# [Data records]
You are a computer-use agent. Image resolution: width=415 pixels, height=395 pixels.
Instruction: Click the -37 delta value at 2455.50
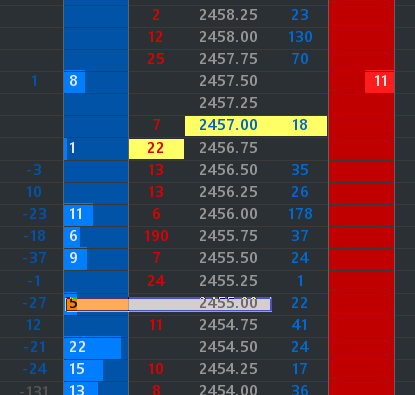click(x=35, y=258)
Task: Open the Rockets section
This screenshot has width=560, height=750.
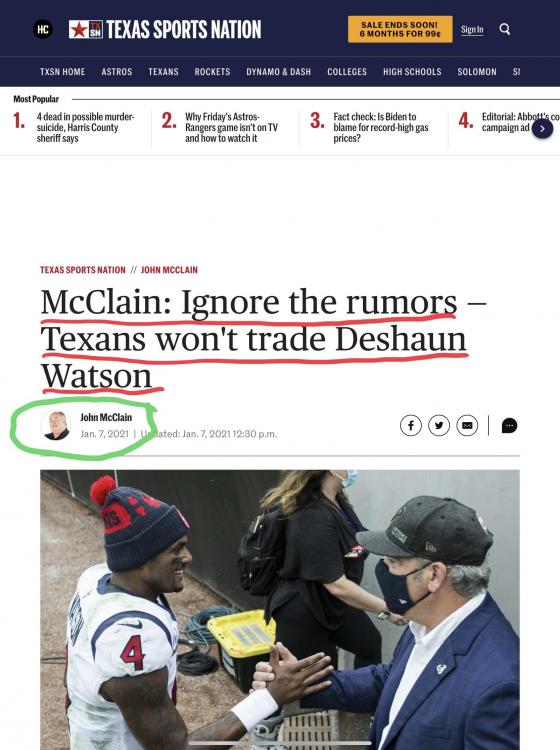Action: 212,72
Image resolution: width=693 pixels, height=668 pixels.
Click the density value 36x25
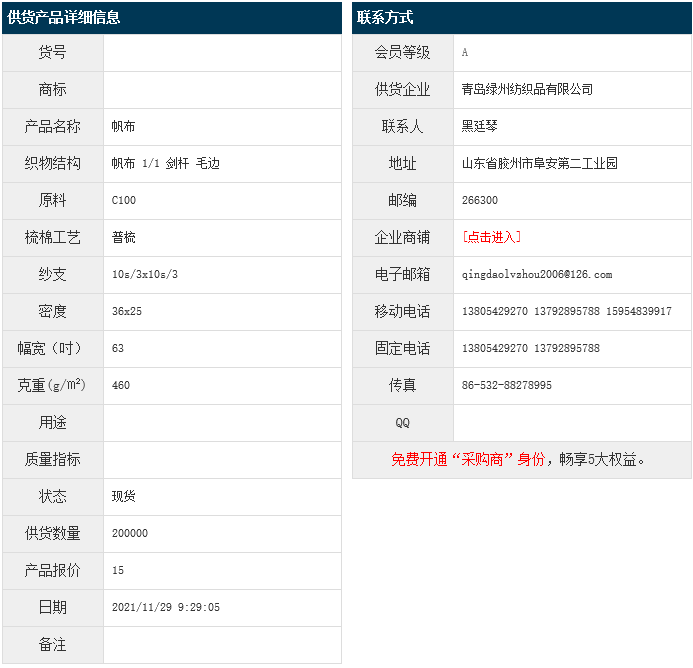coord(127,311)
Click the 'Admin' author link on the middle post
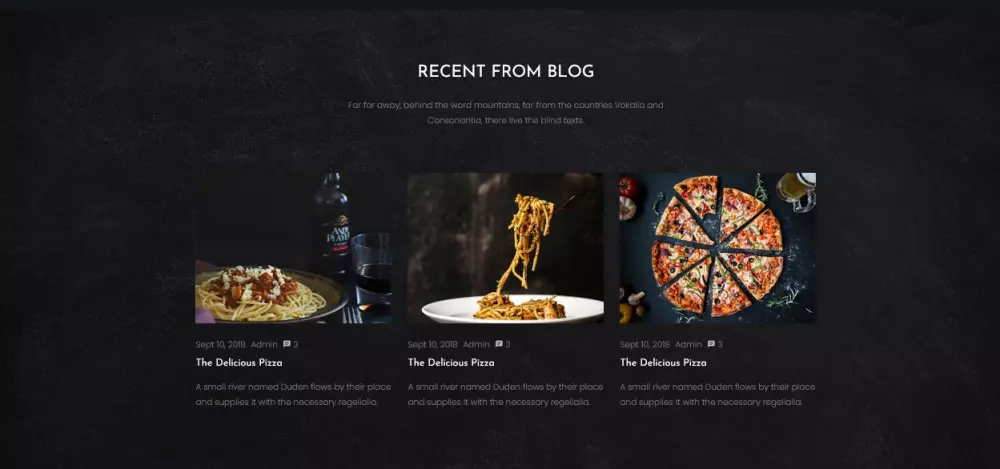The height and width of the screenshot is (469, 1000). (476, 345)
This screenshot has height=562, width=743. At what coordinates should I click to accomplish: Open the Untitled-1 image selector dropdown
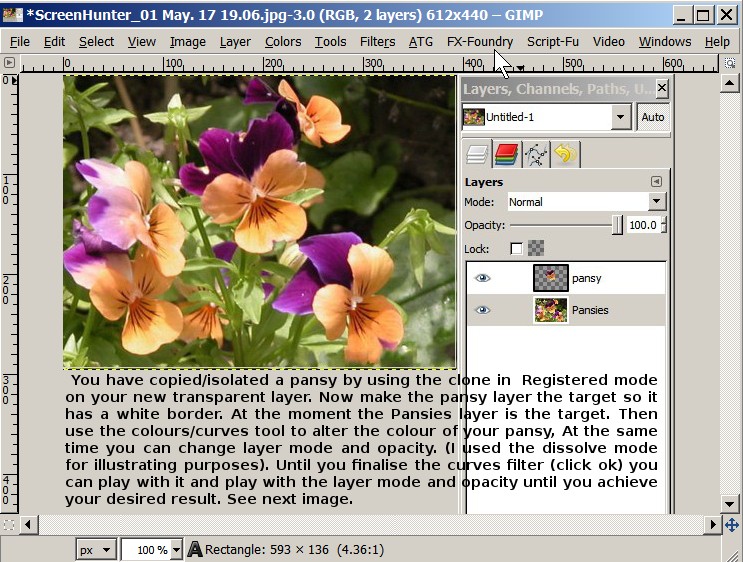pos(546,117)
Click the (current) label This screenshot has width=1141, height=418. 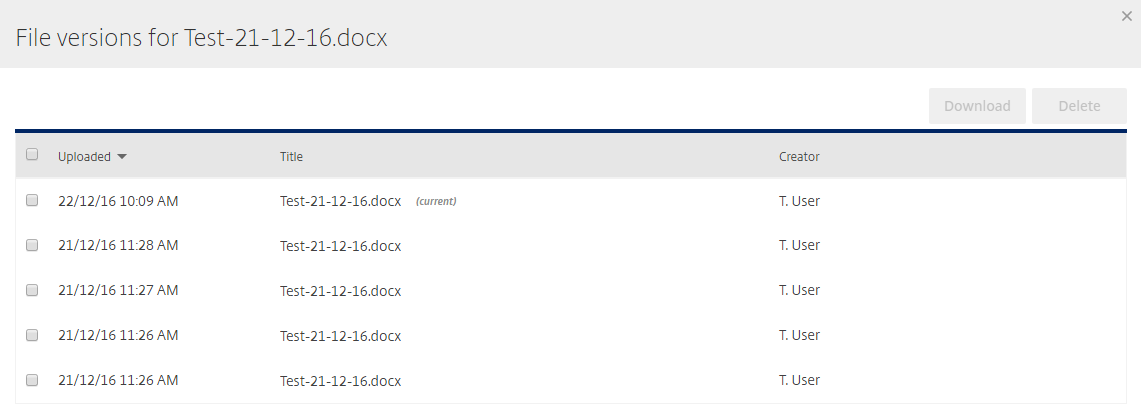coord(436,202)
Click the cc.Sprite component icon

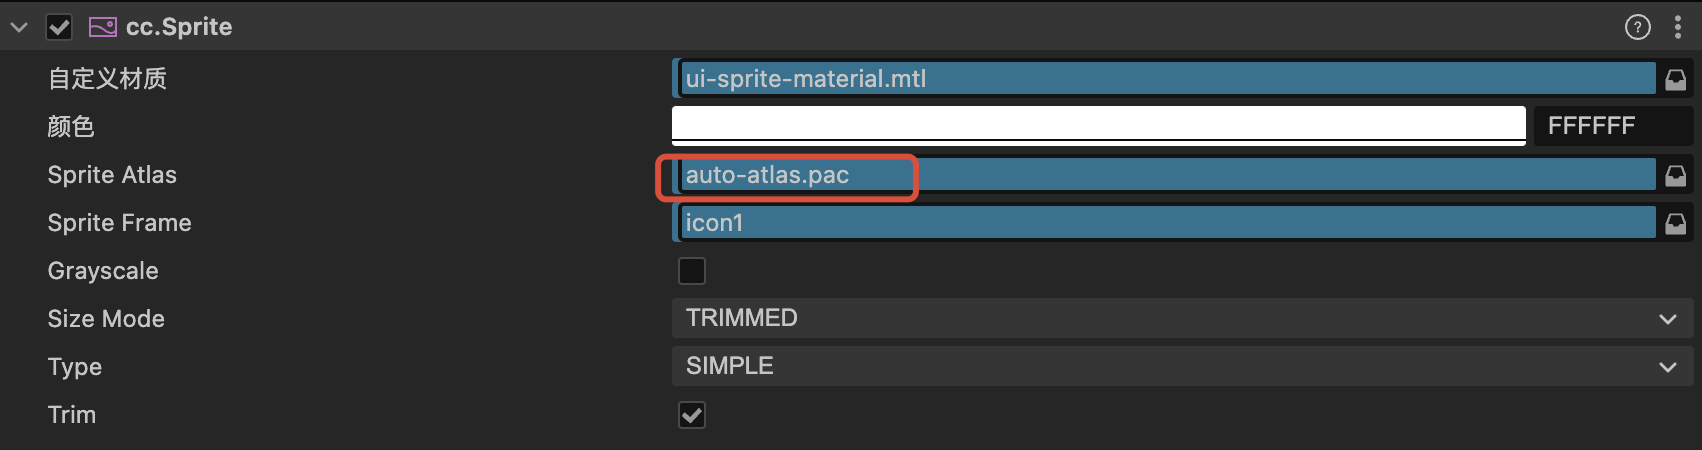point(103,27)
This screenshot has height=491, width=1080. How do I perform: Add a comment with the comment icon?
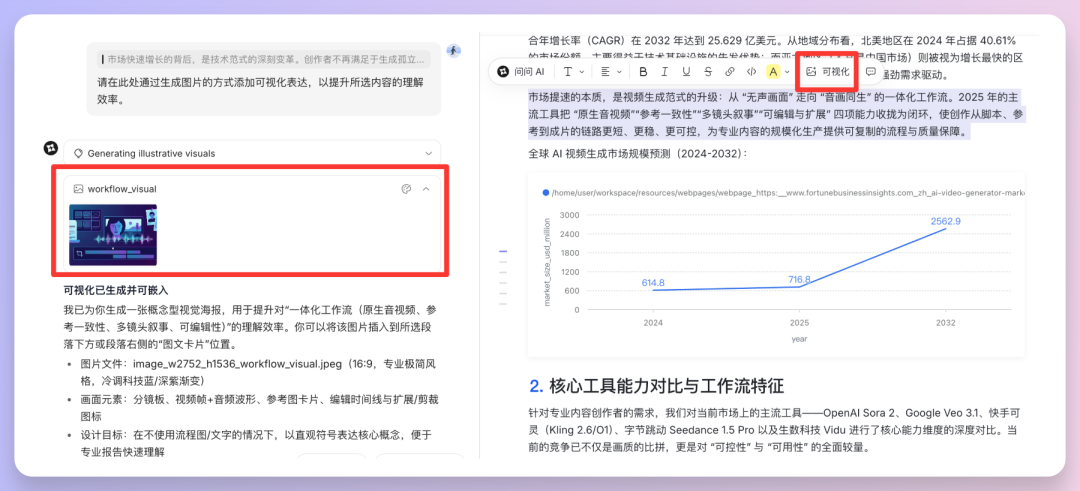pos(871,72)
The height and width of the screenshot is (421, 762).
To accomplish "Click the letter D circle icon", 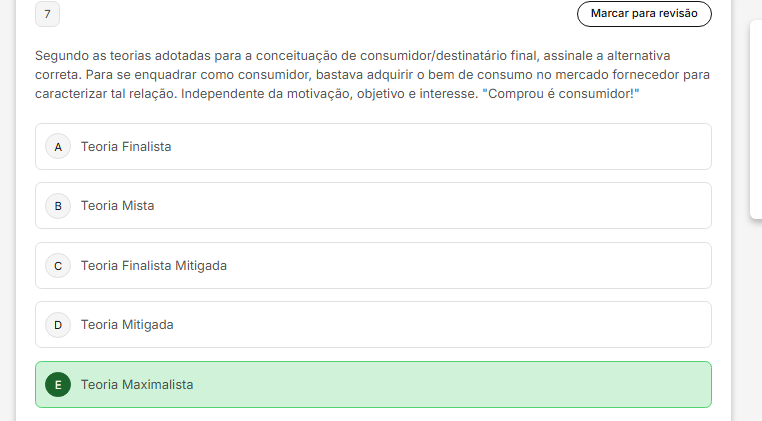I will click(x=58, y=325).
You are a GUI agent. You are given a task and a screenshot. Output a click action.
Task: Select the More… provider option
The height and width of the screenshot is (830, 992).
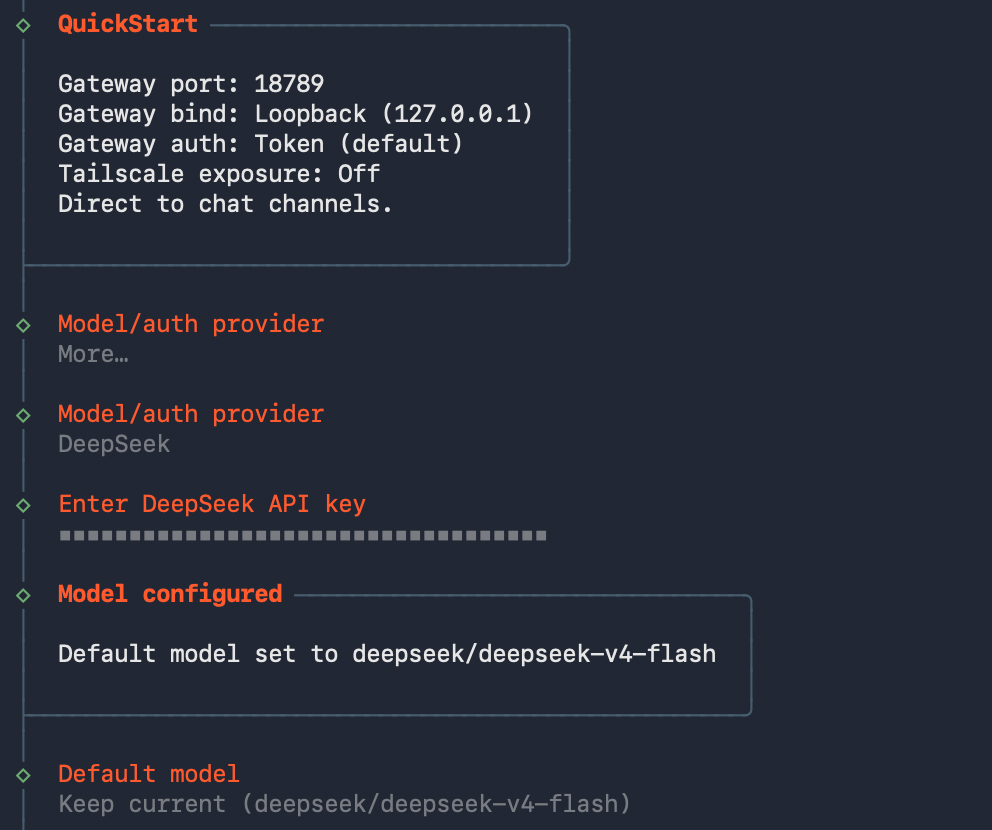(x=93, y=354)
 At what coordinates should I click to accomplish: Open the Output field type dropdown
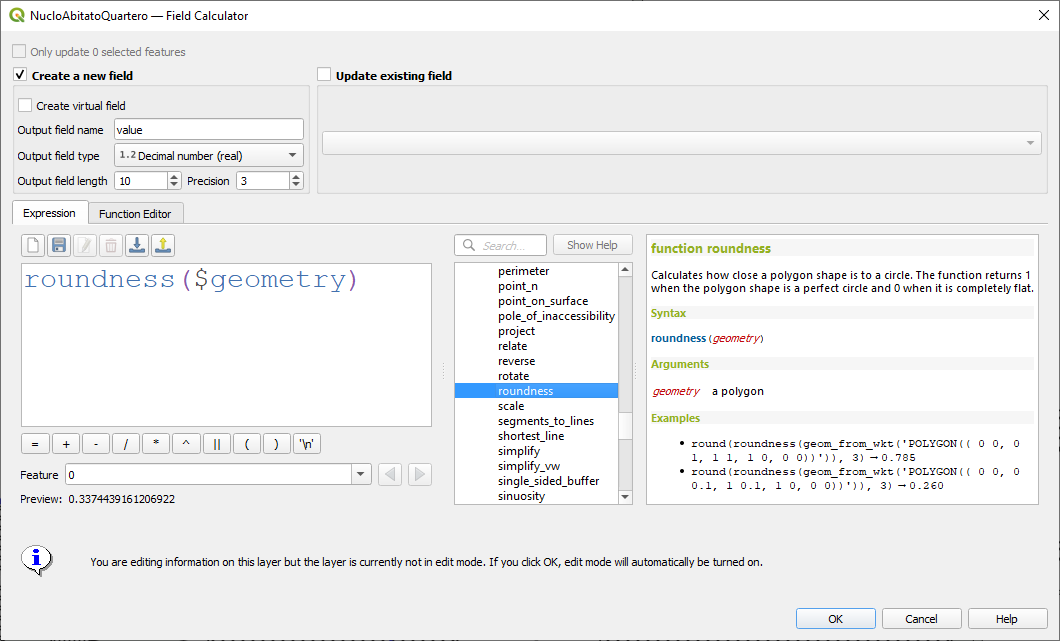click(208, 155)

# [Exercise]
Identify each line in the records above that contains the word "agent", and copy it out in full.

# [Result of the task]
You are a computer-use agent. Image resolution: width=415 pixels, height=395 pixels.
You are a GUI agent. You are given a task and a screenshot. Output a click action.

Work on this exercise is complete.